Niewidzialne tematy - Tomasz Kozłowski

W każdej społeczności istnieją tematy, o których „wszyscy wiedzą, ale nikt nie mówi” – to właśnie tabu, ciche filary codziennego milczenia. Szkoła, choć powołana do kształcenia i wychowania, również nie jest od nich wolna.

Fragment artykułu z miesięcznika „Dyrektor Szkoły” 2025/7-8

Pojęcie tabu jest stare jak samo społeczeństwo. Antropologowie uważali nawet, że tabu stanowi pewien fundament społecznego porządku, ponieważ odnosi się do kwestii ogólnie wiadomych, a jednak w pewien sposób niejawnych czy też zakazanych. Kwestie te mimo wszystko porządkują sposób funkcjonowania grup społecznych. W życiu codziennym jednak temat tabu przyjmuje postać zmowy milczenia bądź „tajemnicy poliszynela” (od Poliszynela, postaci z włoskiej komedii dell’arte, plotkarza, który ciągle szepce coś pod nosem, ale tak, że inni go słyszą, poznając w ten sposób różne tajemnice).

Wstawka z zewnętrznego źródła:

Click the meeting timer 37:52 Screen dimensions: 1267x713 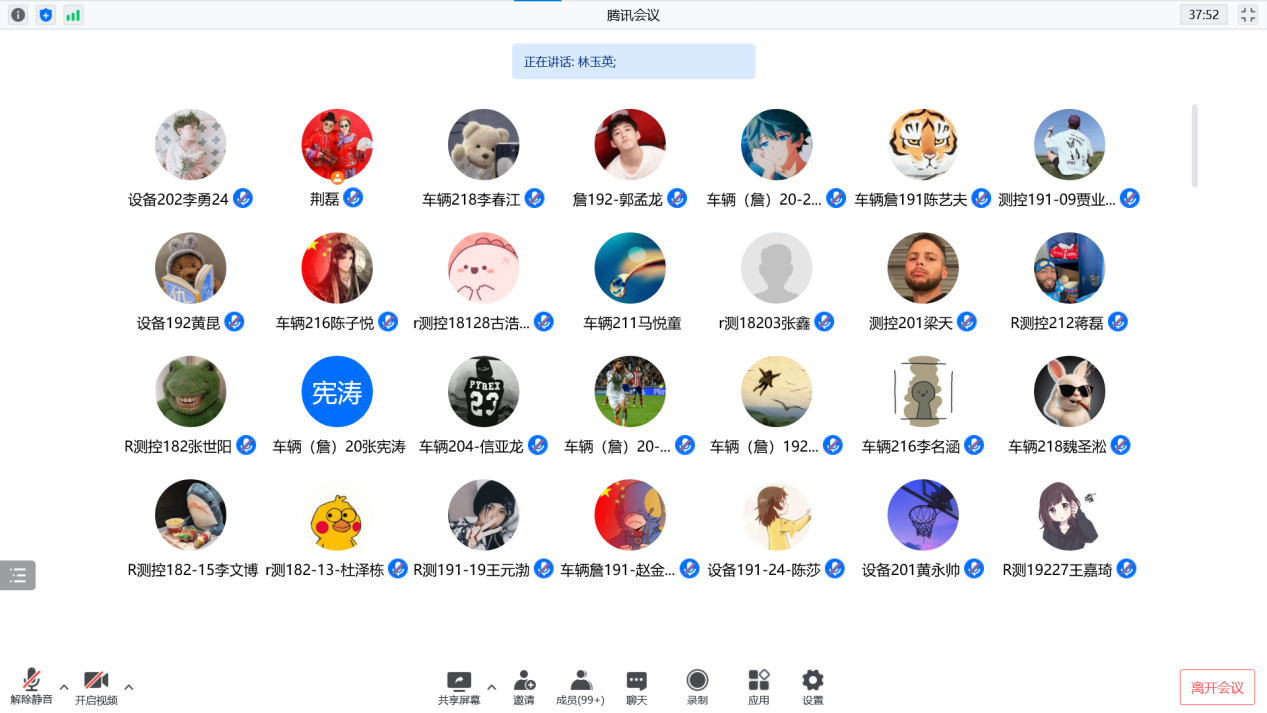[x=1203, y=15]
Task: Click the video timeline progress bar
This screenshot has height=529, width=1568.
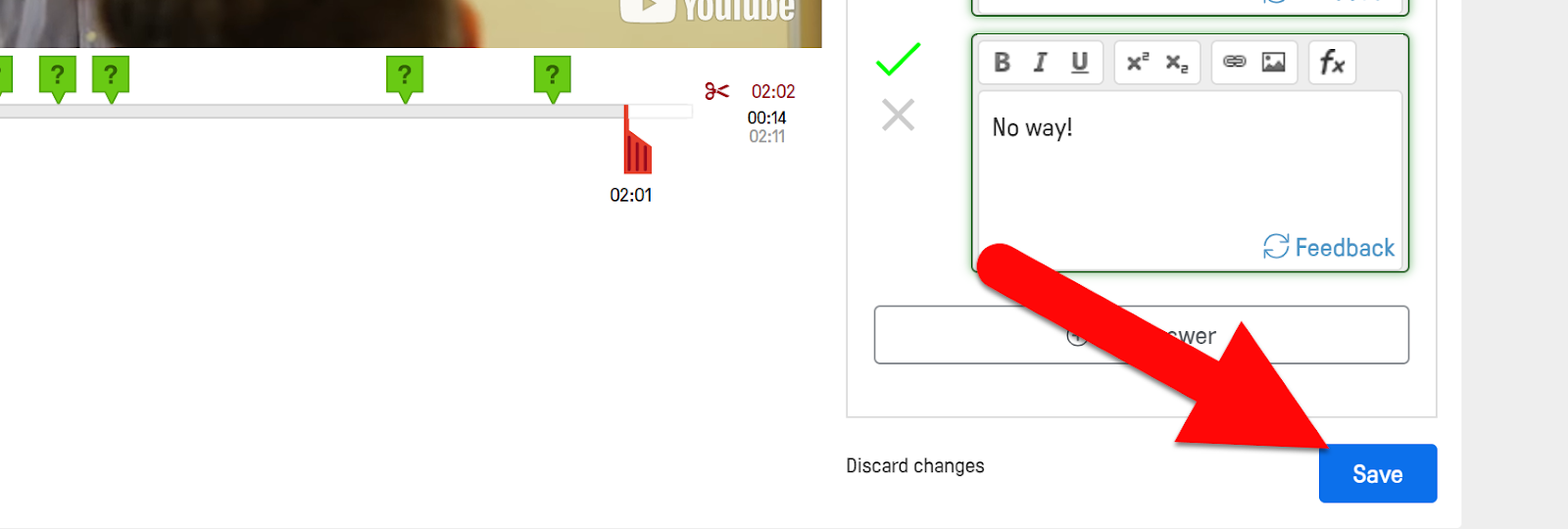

O ile normy regulują nasze funkcjonowanie w sposób mniej lub bardziej jawny czy wręcz obiektywny (przyjmując postać np. stosownych zapisów prawnych albo nieformalnych, choć nadal egzekwowanych, zasad), o tyle regulacyjna funkcja w przypadku tabu przypomina „rozumienie samo przez się”.

Negowanie zasad jest w społeczeństwie czymś powtarzalnym i nagminnym. Dyskusja o zasadach jest zrozumiała, a nawet dla wielu środowisk niezbędna. Dyskusja o tabu jest trudna do wyobrażenia. Możemy jako społeczeństwo dyskutować o małżeństwach par homoseksualnych (dyskusja na poziomie normy), ale trudno wyobrazić sobie dyskusję o małżeństwach rodzica i dziecka (dyskusja na poziomie tabu).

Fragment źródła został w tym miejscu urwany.